First-Years Fall into Herds: A First-Year’s Journey Toward Being OK With Being Alone


You can tell who the first-years are by how they walk. I noticed it on the first day I was here. As I walked from Shove Chapel to the welcome tunnel, I saw clumps of anxious faces packed together.

I felt self-conscious because I was not a part of these masses. I was alone. Questions filled my head: “How have they already made friends? Is something wrong with me?” I looked around and instead of focusing on all the groups, I noticed the people walking alone. My heart rate slowed down. “I am okay. I am not the only one alone.”

Illustration by Lo Wall

The first few days in college are downright terrifying. Everywhere I went, I was followed by the thought, “You are not good enough.” The overwhelming need to do everything and know everyone was all-consuming. Everywhere I looked, it seemed like everyone else had friends and knew the names of buildings. If I had to describe the first week in one word: “panic.”

The first weekend was even worse. How could one campus have so many activities in one night? I heard murmurs of countless parties and events. I asked my newfound friends what they were going to do, and they all told me something different. I stretched myself so thin, I am surprised I didn’t snap.

I planned out my nights in my head, “OK, I will be at this event for 30 minutes, and then I will go to my dorm and change and leave for this party, and after I will meet up with these people.” By Sunday night I was exhausted, but every sound outside of my door was the sound of someone doing something without me and FOMO (fear of missing out) would prevail. Sleep was out of the question because if I was asleep, then I would be missing out. And if I was missing out, then I was a failure.

Now I am four weeks in and wiser than ever. I’ve realized that I cannot do everything. I am prioritizing the things that feed my soul. College is a paradoxical time; you want to solidify the friendships you have, but you also want to meet new people and go out, and you also want to catch up on sleep. My strategy is this: do the things that make me happy. If I am having fun at a party, then I will stay. But once I am no longer enjoying myself, I will leave.

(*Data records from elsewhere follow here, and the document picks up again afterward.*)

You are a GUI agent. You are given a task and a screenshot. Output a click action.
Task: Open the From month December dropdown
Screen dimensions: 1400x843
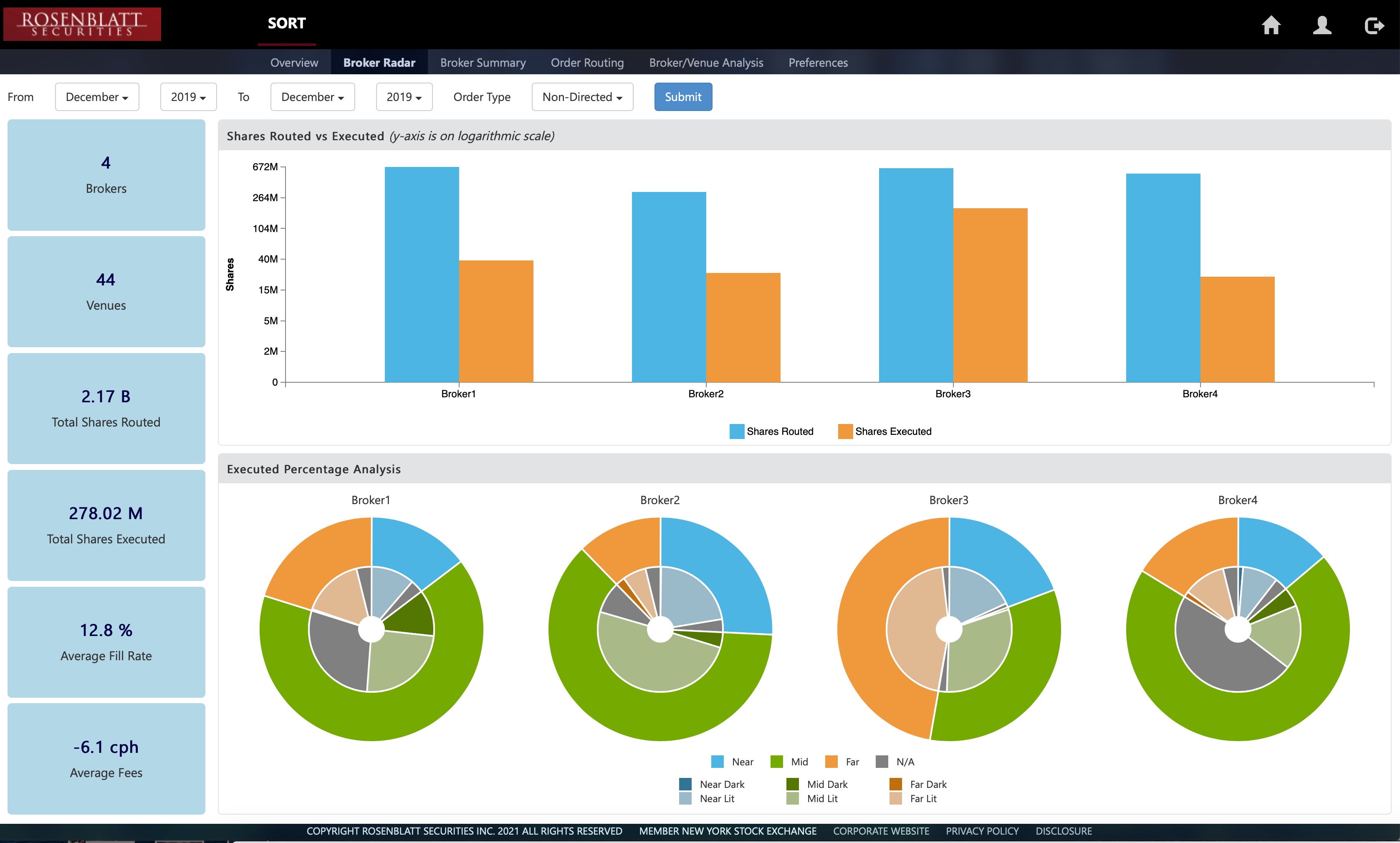(x=97, y=96)
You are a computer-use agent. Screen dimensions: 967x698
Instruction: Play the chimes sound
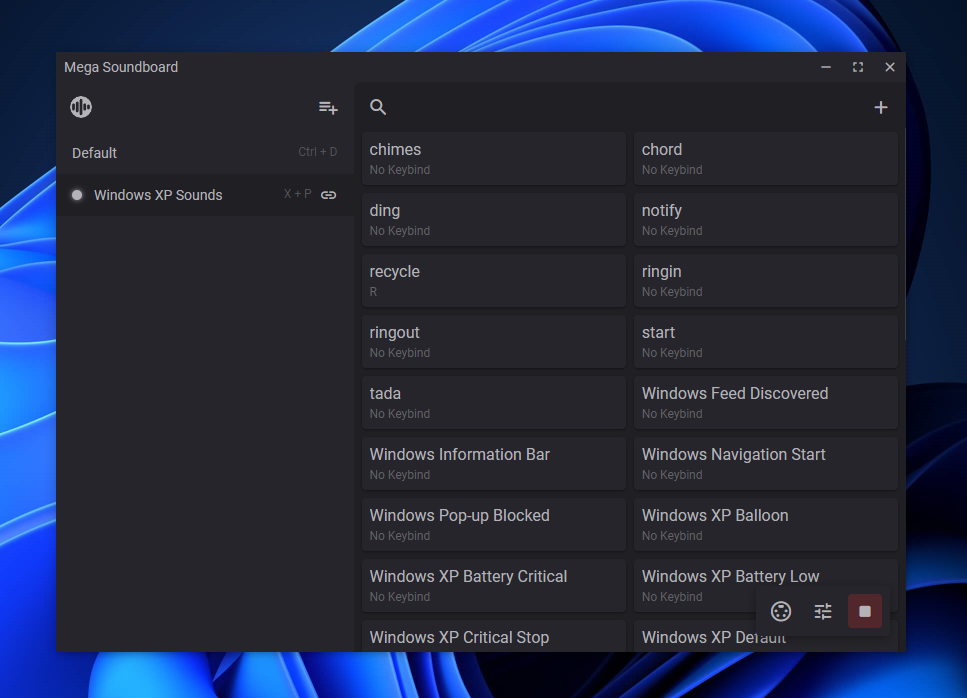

As long as the friends I have made give me a sense of belonging, then I will stay with them, but I will never turn down an opportunity to meet new people or try new things, like writing for The Catalyst. Growing up is realizing that it is okay to walk places alone and acknowledging that you don’t know everything yet. Honestly, I still don’t know the names of all the buildings, but the fear of not knowing, of walking somewhere alone, has diminished.